#### [SOURCE TEXT]
* * * *

Genre as Mnemonic Device: Demon Theory
A Review by Mike Bracken
11/30/2006
Noted horror author and one of the founding fathers of the Splatterpunk movement David J. Schow once said "the academicazation of horror is a yawnfest". For many years, I've wholeheartedly agreed with this assessment. Horror is a visceral response and trying to examine it under a microscope is largely a waste of time. Trying to assign reasons to why we fear what we fear seems like the ultimate fool's errand—and let's face it, it's more fun to just be scared sometimes. Do we really need to know the why? I've read more books than I can count that have sought to deconstruct the genre—and I've even enjoyed a few of them (Men, Women, and Chainsaws for example), but none of them have managed to dissuade me from being a staunch supporter of Schow's position. Cinema came close, with Wes Craven's Scream back in 1996, but that was more of an homage to genre conventions than an out-and-out scholarly treatise on the genre.

* * * *

#### [EXTRACTED MATERIAL]

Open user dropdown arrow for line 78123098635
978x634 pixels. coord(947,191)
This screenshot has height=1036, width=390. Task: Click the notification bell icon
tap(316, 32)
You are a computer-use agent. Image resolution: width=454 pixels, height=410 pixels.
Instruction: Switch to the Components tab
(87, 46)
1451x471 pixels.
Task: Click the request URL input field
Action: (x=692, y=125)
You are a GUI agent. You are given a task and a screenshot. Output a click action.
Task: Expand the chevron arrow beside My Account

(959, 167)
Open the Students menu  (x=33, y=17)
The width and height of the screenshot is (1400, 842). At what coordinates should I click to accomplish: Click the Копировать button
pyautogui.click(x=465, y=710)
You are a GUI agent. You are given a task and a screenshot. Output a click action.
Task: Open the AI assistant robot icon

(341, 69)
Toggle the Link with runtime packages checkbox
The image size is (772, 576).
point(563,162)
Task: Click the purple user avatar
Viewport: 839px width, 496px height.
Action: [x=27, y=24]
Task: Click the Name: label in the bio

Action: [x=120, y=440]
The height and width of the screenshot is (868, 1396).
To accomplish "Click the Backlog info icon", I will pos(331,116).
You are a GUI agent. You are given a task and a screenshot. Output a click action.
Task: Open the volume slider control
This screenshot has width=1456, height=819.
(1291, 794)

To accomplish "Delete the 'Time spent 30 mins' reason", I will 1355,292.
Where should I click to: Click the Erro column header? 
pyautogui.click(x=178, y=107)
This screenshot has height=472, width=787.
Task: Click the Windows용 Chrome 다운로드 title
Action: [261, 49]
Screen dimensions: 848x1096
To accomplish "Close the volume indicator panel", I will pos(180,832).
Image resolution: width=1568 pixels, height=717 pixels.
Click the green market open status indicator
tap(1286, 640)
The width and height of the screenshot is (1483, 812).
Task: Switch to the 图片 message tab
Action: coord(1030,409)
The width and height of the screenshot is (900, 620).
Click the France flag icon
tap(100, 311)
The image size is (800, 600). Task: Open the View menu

* * * *

#### [WRITTEN REQUEST]
Transcribe the Demon Theory review above in full, keeping every word and punctuation mark as it appears.

#### [EXERCISE RESPONSE]
Genre as Mnemonic Device: Demon Theory
A Review by Mike Bracken
11/30/2006
Noted horror author and one of the founding fathers of the Splatterpunk movement David J. Schow once said "the academicazation of horror is a yawnfest". For many years, I've wholeheartedly agreed with this assessment. Horror is a visceral response and trying to examine it under a microscope is largely a waste of time. Trying to assign reasons to why we fear what we fear seems like the ultimate fool's errand—and let's face it, it's more fun to just be scared sometimes. Do we really need to know the why? I've read more books than I can count that have sought to deconstruct the genre—and I've even enjoyed a few of them (Men, Women, and Chainsaws for example), but none of them have managed to dissuade me from being a staunch supporter of Schow's position. Cinema came close, with Wes Craven's Scream back in 1996, but that was more of an homage to genre conventions than an out-and-out scholarly treatise on the genre.